-- YOUR TASK --
Carry on the text below about qualifying an expert witness, picking up right after its last line.

-- SELECTED PASSAGE --
=== Section Start ===

Qualifying the Expert Witness

            While lay witnesses can comment about a defendant’s behavior, it is an inappropriate reliance upon lay testimony when opposing counsel suggests that a defendant is competent because the person has been observed to engage in any specific behaviors, e.g., read a newspaper, fill out a commissary request (or grievance), etc.  Moreover, it would be equally inappropriate, were the suggestion made that because a defendant has been adjudicated incapacitated (i.e. has a guardian), the person is not competent. See discussion in Koehler v. State, 830 S.W.2d 665 (Tex. App. – San Antonio 1992). I recall many years ago when an ADA asked a jailer if the defendant read a newspaper, and the answer was “yes.” However, I had observed the same event and noted that the defendant (an elderly man) held the paper upside down, and could not reasonably be said to be “reading” the newspaper but merely engaging in a task familiar to him and in which he had engaged every morning! The upshot is that the weight of the testimony will fall on the examiner (or examiners if there is more than one). The Rules of Evidence apply. CCP art. 46B.008.

            While it may be simple to qualify the expert solely on the basis of CCP art. 46B.022, i.e., qualified to conduct evaluations by board certification or training, and continuing education, it may be necessary to be more specific, cf. the following:

**************

  1. In cause number ____________, the State of Texas v. ________________, we call Dr. ________________.
  2. Dr. please state your name and occupation for the court.
  3. In what state or states are you licensed to practice (medicine or psychology)?
  4. Are you board eligible or board certified? In what specialty, and by which board? (The American Board of Psychiatry and Neurology, the American Board of Professional Psychology)
  5. Your honor, the Defense is requesting that the State stipulate as to the qualifications of this physician as a specialist in the field of medicine and psychiatry, (or psychology).
  6. (If counsel for the State does not stipulate, qualify the witness.)
    1. Doctor, where did you attend medical school (or graduate school)?
    2. Did you graduate?
    3. What degrees do you possess?
    4. Describe the area of post-graduate education?
    5. What was the duration of your residency or other post-graduate training?
    6. In the years subsequent to completing your post-graduate training or residency, have you held any medical school or other faculty appointments?  At what faculty rank?
    7. Are you board eligible or board certified?
    8. What are the requirements for board certification by the American Board of Psychiatry and Neurology (or by the American Board of Professional Psychology)? 
    9. Describe any publications if you have any.
    10. How long have you been in practice?
    11. Have you examined defendants similar to xxxxx in the past?
    12. Have you testified in proceedings similar to this in the past? On a few, or many, occasions?
    13. Your honor, the Defense offers Dr. xxxxx as an expert in the field of medicine and psychiatry (or psychology).
  1. Dr., tell the court if you are acquainted with the defendant here today.
  2. What is your relationship with _____________________?

=== Section End ===

-- ENTRIES SUPPLIED --
=== Section Start ===

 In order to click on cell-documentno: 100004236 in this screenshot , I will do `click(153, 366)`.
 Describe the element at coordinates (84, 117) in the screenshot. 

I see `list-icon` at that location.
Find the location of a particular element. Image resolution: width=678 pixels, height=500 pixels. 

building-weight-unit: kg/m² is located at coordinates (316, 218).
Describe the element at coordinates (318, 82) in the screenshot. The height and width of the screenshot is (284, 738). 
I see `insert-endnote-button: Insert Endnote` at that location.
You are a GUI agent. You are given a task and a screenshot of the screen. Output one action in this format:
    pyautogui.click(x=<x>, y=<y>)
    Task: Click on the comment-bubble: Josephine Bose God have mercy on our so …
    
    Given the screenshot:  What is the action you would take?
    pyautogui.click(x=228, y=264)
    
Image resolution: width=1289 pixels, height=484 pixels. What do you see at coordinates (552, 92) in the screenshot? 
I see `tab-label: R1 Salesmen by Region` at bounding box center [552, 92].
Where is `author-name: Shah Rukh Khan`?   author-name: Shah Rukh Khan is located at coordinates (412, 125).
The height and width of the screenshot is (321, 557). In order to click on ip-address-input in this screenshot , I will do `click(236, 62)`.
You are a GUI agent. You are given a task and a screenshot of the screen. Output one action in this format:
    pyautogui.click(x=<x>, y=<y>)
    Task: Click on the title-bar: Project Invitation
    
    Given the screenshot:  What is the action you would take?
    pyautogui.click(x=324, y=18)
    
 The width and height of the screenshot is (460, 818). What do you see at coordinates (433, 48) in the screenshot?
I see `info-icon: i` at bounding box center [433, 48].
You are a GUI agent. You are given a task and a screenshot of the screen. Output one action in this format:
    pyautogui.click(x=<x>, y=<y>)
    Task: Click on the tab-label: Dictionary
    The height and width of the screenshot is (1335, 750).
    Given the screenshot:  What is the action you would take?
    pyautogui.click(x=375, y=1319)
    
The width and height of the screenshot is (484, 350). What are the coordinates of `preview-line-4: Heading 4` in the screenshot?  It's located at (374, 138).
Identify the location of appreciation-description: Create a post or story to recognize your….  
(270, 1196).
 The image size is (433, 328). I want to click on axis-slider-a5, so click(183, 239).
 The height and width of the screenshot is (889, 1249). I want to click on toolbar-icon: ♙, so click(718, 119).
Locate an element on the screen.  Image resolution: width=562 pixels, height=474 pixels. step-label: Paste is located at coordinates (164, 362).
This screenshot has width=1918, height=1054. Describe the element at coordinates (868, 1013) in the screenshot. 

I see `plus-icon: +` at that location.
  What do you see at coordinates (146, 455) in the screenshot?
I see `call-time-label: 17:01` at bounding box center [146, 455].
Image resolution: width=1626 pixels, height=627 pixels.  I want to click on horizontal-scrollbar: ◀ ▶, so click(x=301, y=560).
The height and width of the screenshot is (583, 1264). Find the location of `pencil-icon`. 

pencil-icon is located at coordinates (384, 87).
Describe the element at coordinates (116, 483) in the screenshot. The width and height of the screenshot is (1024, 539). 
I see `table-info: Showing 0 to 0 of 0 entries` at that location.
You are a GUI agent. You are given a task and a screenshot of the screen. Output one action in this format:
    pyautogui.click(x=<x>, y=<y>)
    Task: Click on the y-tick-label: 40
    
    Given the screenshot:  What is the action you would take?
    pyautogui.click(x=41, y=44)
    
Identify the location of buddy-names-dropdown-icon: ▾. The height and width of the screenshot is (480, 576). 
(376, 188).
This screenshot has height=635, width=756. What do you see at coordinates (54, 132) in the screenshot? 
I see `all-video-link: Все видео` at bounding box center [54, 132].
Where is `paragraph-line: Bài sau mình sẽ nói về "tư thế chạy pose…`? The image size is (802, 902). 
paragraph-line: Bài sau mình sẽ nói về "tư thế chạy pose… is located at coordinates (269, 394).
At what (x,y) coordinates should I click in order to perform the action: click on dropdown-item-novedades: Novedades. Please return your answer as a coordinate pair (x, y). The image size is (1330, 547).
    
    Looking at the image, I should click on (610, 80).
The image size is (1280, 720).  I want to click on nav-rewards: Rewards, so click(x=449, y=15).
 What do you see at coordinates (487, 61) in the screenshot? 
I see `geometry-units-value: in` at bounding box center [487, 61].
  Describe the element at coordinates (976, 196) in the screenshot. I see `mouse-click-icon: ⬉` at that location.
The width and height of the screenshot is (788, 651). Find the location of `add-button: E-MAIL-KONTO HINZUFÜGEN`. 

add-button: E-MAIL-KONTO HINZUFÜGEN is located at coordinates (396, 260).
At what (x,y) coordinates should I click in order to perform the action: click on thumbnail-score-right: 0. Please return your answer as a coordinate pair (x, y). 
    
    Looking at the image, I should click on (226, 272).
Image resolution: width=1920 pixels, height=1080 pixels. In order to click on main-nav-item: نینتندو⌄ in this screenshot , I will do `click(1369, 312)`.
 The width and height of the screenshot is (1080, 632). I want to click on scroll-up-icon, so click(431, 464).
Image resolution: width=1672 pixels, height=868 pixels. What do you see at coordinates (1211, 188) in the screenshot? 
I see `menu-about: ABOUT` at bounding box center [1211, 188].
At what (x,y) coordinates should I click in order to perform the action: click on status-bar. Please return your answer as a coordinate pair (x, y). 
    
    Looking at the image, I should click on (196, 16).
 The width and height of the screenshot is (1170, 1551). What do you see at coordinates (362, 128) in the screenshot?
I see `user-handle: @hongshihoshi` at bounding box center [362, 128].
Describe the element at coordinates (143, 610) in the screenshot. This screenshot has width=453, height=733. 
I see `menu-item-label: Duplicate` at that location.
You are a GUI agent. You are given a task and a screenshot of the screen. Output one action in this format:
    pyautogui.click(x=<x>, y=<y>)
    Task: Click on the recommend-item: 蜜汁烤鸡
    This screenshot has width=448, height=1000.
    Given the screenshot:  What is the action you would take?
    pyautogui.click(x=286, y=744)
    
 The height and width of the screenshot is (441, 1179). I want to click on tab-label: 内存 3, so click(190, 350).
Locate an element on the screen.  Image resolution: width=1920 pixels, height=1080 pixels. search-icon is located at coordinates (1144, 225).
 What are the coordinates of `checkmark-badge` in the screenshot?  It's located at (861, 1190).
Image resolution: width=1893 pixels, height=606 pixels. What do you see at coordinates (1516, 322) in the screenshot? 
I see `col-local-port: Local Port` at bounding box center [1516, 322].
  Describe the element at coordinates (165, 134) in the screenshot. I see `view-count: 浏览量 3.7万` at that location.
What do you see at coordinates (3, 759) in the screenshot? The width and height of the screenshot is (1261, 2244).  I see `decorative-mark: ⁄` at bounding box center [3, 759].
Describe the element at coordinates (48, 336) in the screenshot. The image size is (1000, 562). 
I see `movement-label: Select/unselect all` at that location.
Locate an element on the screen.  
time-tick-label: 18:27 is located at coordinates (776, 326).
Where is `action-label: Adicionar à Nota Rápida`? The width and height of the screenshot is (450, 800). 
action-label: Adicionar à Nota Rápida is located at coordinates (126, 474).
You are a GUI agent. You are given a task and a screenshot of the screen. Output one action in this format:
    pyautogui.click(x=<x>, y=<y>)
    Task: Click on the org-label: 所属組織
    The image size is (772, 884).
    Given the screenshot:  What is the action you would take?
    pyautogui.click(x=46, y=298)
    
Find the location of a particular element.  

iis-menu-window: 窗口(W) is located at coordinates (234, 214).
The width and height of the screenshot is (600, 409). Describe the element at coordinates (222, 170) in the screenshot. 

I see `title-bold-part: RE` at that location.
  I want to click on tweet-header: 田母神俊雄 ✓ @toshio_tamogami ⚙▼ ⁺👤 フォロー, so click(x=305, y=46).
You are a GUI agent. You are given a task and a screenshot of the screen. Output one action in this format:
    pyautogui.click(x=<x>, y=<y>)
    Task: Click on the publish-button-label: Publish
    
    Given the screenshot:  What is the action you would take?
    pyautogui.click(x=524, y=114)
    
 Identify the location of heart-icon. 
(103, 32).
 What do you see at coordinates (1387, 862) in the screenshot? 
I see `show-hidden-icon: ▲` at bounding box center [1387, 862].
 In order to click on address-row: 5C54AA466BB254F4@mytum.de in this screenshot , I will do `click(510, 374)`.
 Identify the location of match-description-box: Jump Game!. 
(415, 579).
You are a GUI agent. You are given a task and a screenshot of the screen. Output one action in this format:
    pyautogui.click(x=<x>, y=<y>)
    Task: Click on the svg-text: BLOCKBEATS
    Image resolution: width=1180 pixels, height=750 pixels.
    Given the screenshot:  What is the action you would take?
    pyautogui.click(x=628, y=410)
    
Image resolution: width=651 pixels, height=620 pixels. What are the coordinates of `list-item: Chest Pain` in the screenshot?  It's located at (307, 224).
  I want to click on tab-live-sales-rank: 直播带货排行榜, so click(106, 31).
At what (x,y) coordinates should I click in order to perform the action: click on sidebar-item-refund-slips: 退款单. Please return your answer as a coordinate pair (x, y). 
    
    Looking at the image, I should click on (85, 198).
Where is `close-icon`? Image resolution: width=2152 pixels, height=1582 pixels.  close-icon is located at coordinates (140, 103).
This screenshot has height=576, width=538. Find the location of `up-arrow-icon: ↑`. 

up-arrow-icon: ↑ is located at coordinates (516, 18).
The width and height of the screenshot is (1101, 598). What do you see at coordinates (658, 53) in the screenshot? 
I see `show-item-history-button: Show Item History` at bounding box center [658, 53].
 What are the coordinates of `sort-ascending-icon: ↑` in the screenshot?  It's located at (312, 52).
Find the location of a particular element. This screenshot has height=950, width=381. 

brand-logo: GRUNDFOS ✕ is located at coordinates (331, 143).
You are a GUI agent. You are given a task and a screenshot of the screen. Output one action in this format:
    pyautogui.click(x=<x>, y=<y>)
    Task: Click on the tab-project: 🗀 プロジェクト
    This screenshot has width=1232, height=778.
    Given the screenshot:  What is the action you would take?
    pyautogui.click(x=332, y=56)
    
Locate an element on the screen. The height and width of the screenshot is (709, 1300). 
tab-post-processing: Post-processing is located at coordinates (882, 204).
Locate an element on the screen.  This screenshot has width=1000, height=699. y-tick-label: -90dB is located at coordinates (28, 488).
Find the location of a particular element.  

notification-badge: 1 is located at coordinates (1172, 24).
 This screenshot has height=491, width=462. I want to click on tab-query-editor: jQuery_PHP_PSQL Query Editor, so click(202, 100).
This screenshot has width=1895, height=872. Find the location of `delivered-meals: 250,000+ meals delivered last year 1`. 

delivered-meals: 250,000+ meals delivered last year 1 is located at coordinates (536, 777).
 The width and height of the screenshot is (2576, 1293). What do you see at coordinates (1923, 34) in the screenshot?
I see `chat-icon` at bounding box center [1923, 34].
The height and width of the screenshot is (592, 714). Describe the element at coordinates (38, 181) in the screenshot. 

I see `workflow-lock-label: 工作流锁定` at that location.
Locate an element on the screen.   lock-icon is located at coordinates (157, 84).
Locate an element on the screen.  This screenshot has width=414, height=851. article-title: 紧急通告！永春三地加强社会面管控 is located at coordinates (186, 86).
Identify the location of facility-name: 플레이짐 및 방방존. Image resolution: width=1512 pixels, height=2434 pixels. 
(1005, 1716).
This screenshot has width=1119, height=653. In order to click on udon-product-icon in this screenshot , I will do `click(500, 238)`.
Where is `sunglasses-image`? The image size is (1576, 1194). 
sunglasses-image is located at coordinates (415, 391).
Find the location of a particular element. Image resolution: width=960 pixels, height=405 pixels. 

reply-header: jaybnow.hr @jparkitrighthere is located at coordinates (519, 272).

=== Section End ===

-- EXERCISE RESPONSE --
  3. When did you examine ____________?
  4. How much time did you spend face-to-face with the defendant?
  5. How much time did you spend in review of records, or conversations with other sources of information?
  6. To a reasonable degree of medical (or psychological) probability, have you arrived at a diagnosis concerning the patient’s  current medical or mental health condition?
  7. What is that diagnosis? 
  8. Dr., please explain in laymen’s terms the diagnosis of _____________________.
  9. Dr. what does it mean to say that a person is not competent to stand trial?
  10. And do you have an opinion as to whether the defendant is incompetent to stand trial in this case?
  11. Dr., is the mere fact that a defendant has a mental condition, in and of itself, sufficient for you to opine that the person is not competent to stand trial?
  12. Are you aware that there are statutory issues which must be addressed in any evaluation of competency?
  13. What are those issues? (CCP art. 46B.024 and .025)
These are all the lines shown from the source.